William Shakespeare penned the now famous phrase “All the world’s a stage” in his play “As You Like It” way back in 1623. Truer words were never spoken, and that phrase still resonates today, especially when it comes to conferences! Let’s face it, at conferences the stage is your own private world where your message should ring loud and true, front and center.
But does it? Are you confident that you attendees are understanding and digesting your message? Too often organizations have excellent content filled with valuable information and stellar ideas but decide to cut some corners in the presentation of their information. They may do this for a number of reasons ranging from “we think most of the attendees already know this” to “maybe the content is too detailed”. This small detail of cutting back on the information is a huge mistake and just one of many ways to go wrong. And these “wrongs” all add up to big distractions, lack of interest, and lost messages. Why go to all the trouble to have a conference if you’re not going to plan it to be a success?

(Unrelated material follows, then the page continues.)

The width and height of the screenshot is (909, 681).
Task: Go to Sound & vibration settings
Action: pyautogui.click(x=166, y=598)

Patrick Dixon, a futurist keynote speaker, author of 15 books on global trends and chairman of the trends forecasting company Global Changes Ltd., released a short video that points out conference missteps. In his 3-minute video “Avoid Conference Event Disasters!” Dixon quickly points out a multitude of small issues that get ignored, ultimately hurting the credibility of the conference. Watch the video and see if you’ve been guilty of any of the missteps Dixon points out.
You’ve attended conferences. Have you ever been to one that had a boring PowerPoint presentation? Or the lighting in the room made you want to take a nap? Or the projector screen was so poorly lit that rather than get eye strain you decided to look away? All of these are distractions…distractions that will result in your attendees losing attention and becoming bored.

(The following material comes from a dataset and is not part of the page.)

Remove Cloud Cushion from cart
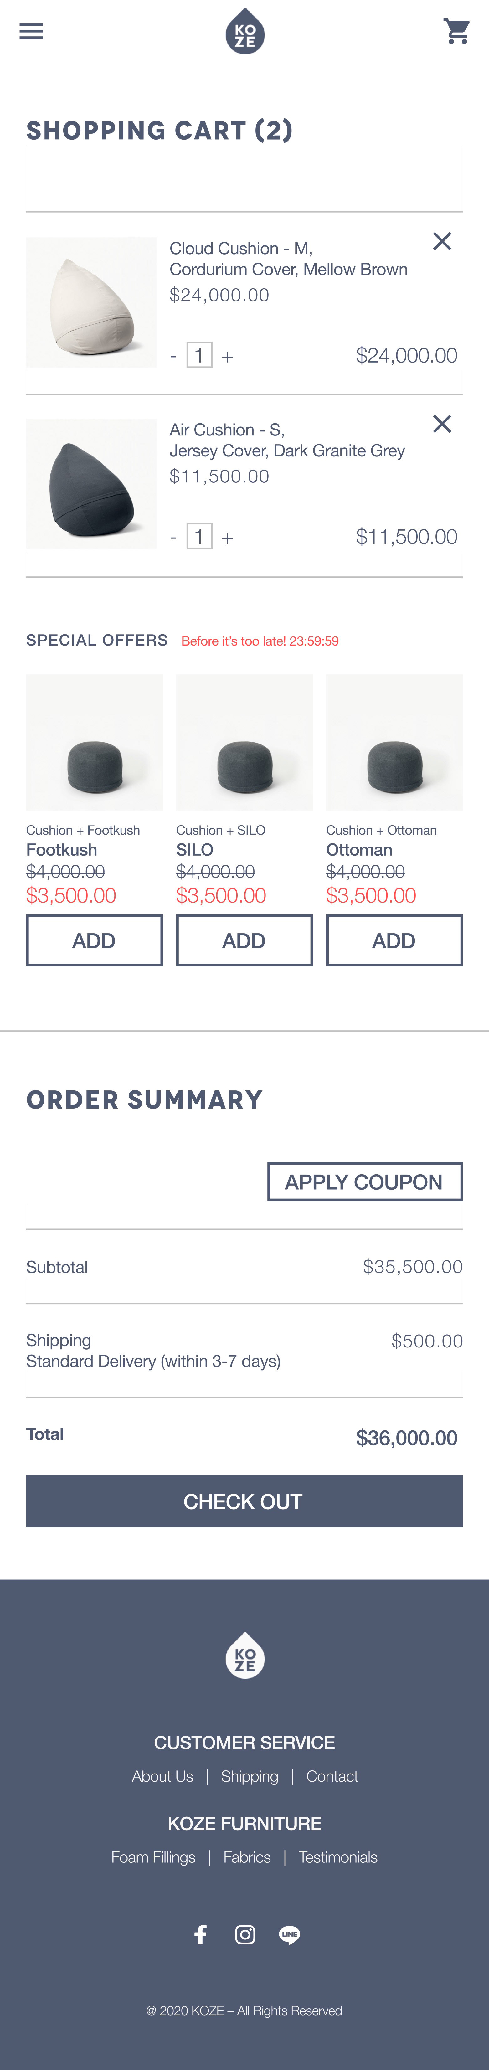 (442, 241)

Inc.com contributing editor Geoffrey James has a few suggestions on how to make make sure your presentation holds your audience’s interest. In a nutshell, he suggests that you keep your content relevant and begin your talk with an interesting fact or insight. He also suggests that you simplify your graphics so that they are easy to focus on and to be sure to use readable fonts!
When planning your next conference, remember the pitfalls Dixon shows in his video and be sure to speak to the audience, not to your notes or slides (nothing is more boring than a speaker who reads from their slides using a pointer); and stay focused and streamline your presentation.
And most importantly, work with your production company and take their advice. Remember, they’ve done this more than a few times and will have valuable insights and tips. Their goal is to make you look good!